*Extract to read*:

Friday, February 16, 2001,
Chandigarh, India
L U D H I A N A   S T O R I E S



 
AGRICULTURE

‘Need to increase area under fruit cultivation’
From Our Correspondent

LUDHIANA, Feb 15 — “Fruits offer a great potential for diversification and Punjab needs to increase area under the fruit cultivation by almost 15 times. At present the area is mere 0.4 per cent, whereas the Johl Committee has recommended that the area should be increased to 6 per cent.”

These views were expressed by Dr K.S. Aulakh, Pro-Vice-Chancellor, PAU, while inaugurating a two-day workshop at PAU, here today. Nearly 700 officers from different parts of the state were attending the workshop. Dr Aulakh further added that the lack of adequate infrastructure for processing of fruits and vegetables was imposing the major hindrance in increasing the area.

Dr Aulakh disclosed that only half per cent of the fruits and vegetables, produced in India, were processed, whereas in developed countries more than 70 per cent of fruits and vegetables were processed, preserved and canned for use throughout the year. Therefore, we need to create infrastructure for grading, processing and storage of fruits and vegetables, he observed. This value addition could serve as a good incentive to attract the farmers for diverting the area from wheat, paddy to fruits, vegetables and flowers.

Dr K.S. Sandhu, Director, Horticulture, Punjab, congratulated the PAU scientists for developing excellent varieties of chilies, musk melon and bhindi. He further suggested that proper technology should be developed for production of flowers during April to August. At present, Punjab had to depend on other states for flowers during these months.

*Work to complete*: Write out the article on fruit cultivation word for word, starting with "These views were" and going on through "vegetables and flowers.". The listing after this point has no connection to the article on fruit cultivation.

*Information shown*:

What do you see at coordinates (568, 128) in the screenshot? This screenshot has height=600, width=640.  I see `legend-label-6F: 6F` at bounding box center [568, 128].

*Result of this task*:
These views were expressed by Dr K.S. Aulakh, Pro-Vice-Chancellor, PAU, while inaugurating a two-day workshop at PAU, here today. Nearly 700 officers from different parts of the state were attending the workshop. Dr Aulakh further added that the lack of adequate infrastructure for processing of fruits and vegetables was imposing the major hindrance in increasing the area.

Dr Aulakh disclosed that only half per cent of the fruits and vegetables, produced in India, were processed, whereas in developed countries more than 70 per cent of fruits and vegetables were processed, preserved and canned for use throughout the year. Therefore, we need to create infrastructure for grading, processing and storage of fruits and vegetables, he observed. This value addition could serve as a good incentive to attract the farmers for diverting the area from wheat, paddy to fruits, vegetables and flowers.